With the default manager settings, the test fails - the reason being that the import directive cannot be resolved and so gets ignored. I'd argue that the behaviour on Java 8 is best, as it signals something is amiss instead of allowing to load only part of the ontology - the imports directive would be lost once one saves the ontology again, without the user any the wiser.

ykazakov commented 1 month ago

Thanks for investigating!

OWLAPI 4 is required to be compatible with Java 8, though.

Different behaviour with different Java versions is an added headache :-(

As far as I understand, the 403 error is a separate issue caused by the server blocking requests if it does not like the headers (e.g., coming from Java 8). This could be easily resolved by setting a custom user agent, which is a good idea anyway to ensure consistency across different environments:

@Before 
public void init() {
    System.setProperty("http.agent", "Mozilla/5.0 (Windows NT 10.0; Win64; x64) AppleWebKit/537.36 (KHTML, like Gecko) Chrome/126.0.0.0 Safari/537.36");
}

(In case you are wondering, I just took the most popular user agent.)

Alternatively, you can use (a different version of) the same ontology from bioportal. Just change the URL "http://purl.org/dc/terms/" used within test.ofn and test.rdf to:

"https://data.bioontology.org/ontologies/DCT/submissions/1/download?apikey=8b5b7825-538d-40e0-9e9e-5ab9274a9aeb"

For me, both versions of tests (with user agent or with updated URL) work consistently (one test failing the other is not) across all the version of Java I have:

Running on Java 21, I get no exceptions and the tests pass.

That is strange.

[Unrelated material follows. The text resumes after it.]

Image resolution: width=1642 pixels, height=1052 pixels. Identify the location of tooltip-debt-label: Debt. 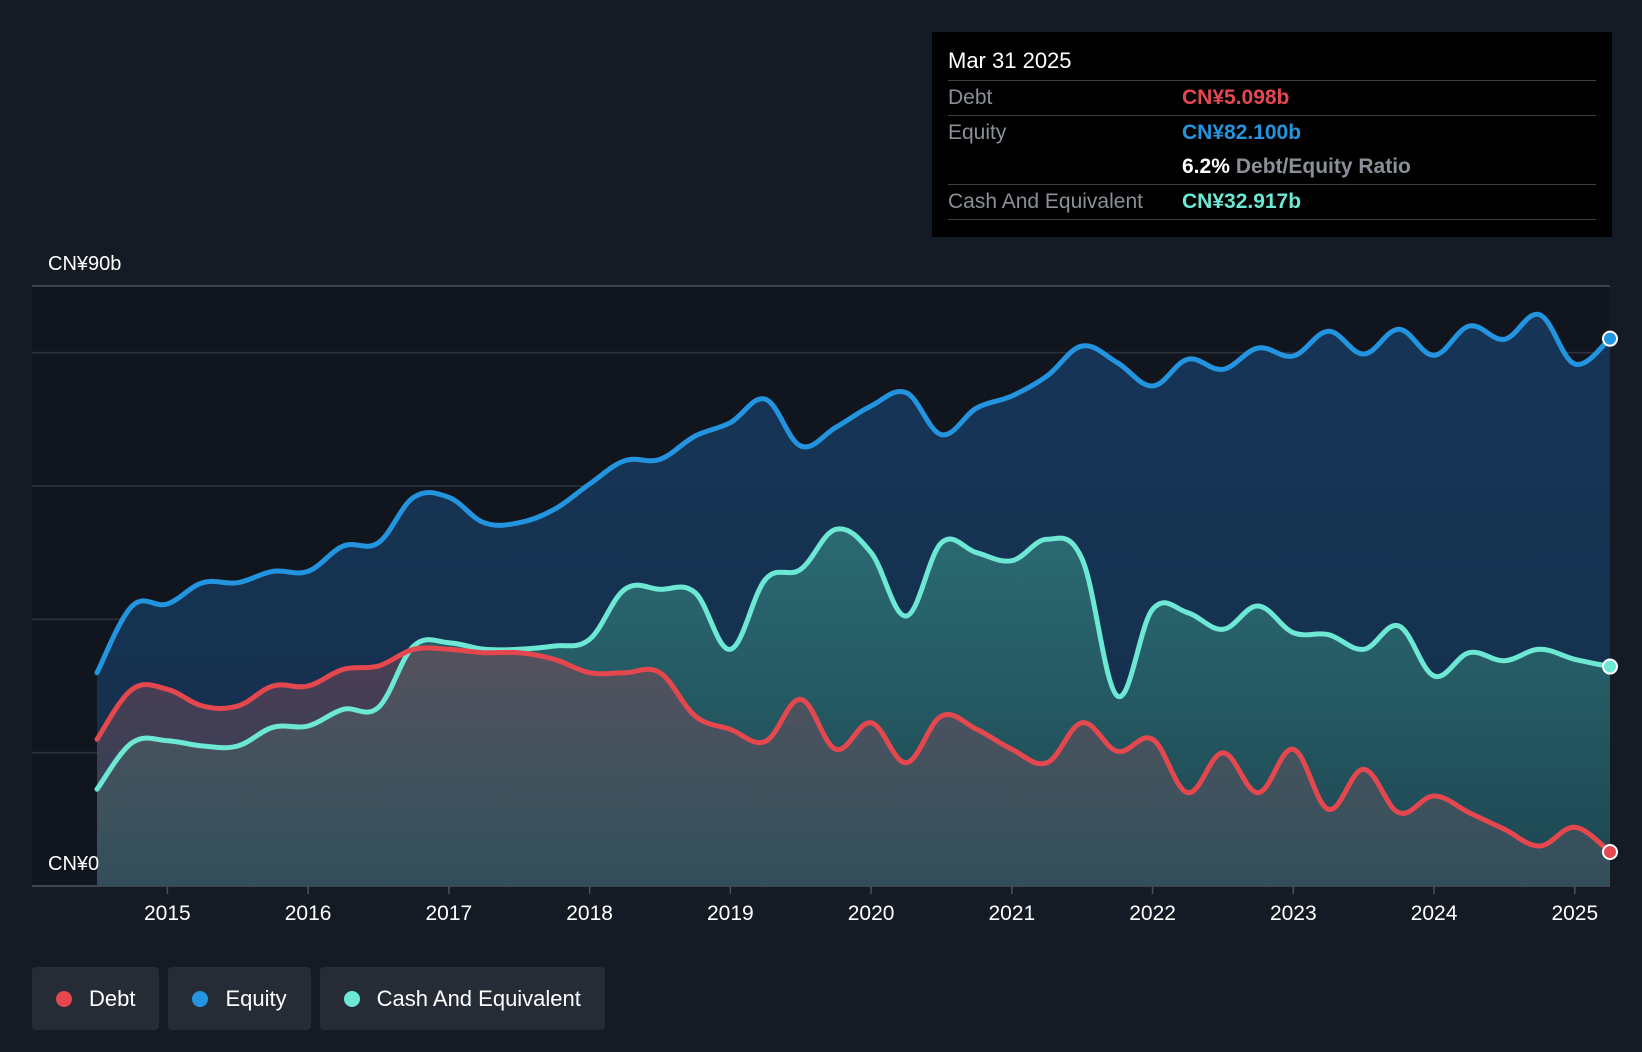
(970, 98).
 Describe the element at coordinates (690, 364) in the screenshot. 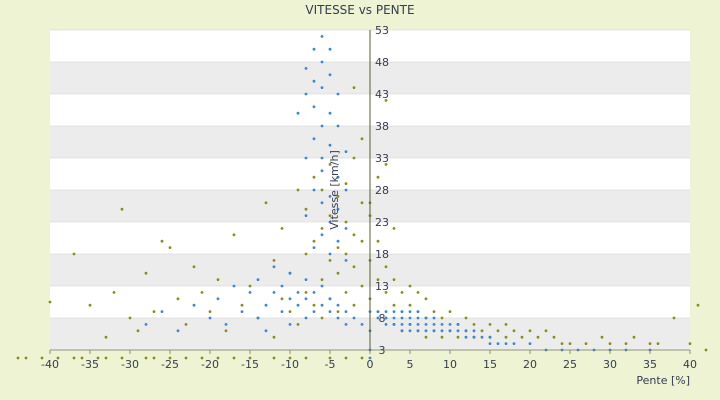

As I said, I obtain the same results with all versions of java. Can you tell the exact version of Java and the OS that you use? I run tests from Eclipse 2024-06 (4.32.0) Build id: 20240606-1231 from MacOS 14.5 (23F79)

Worth noting that adding the import didn't work with any format, in default config, if an ontology with the right IRI was not already in the manager, and worked in all cases otherwise.

What do you mean by "adding the import"? Programmatically using OWL API?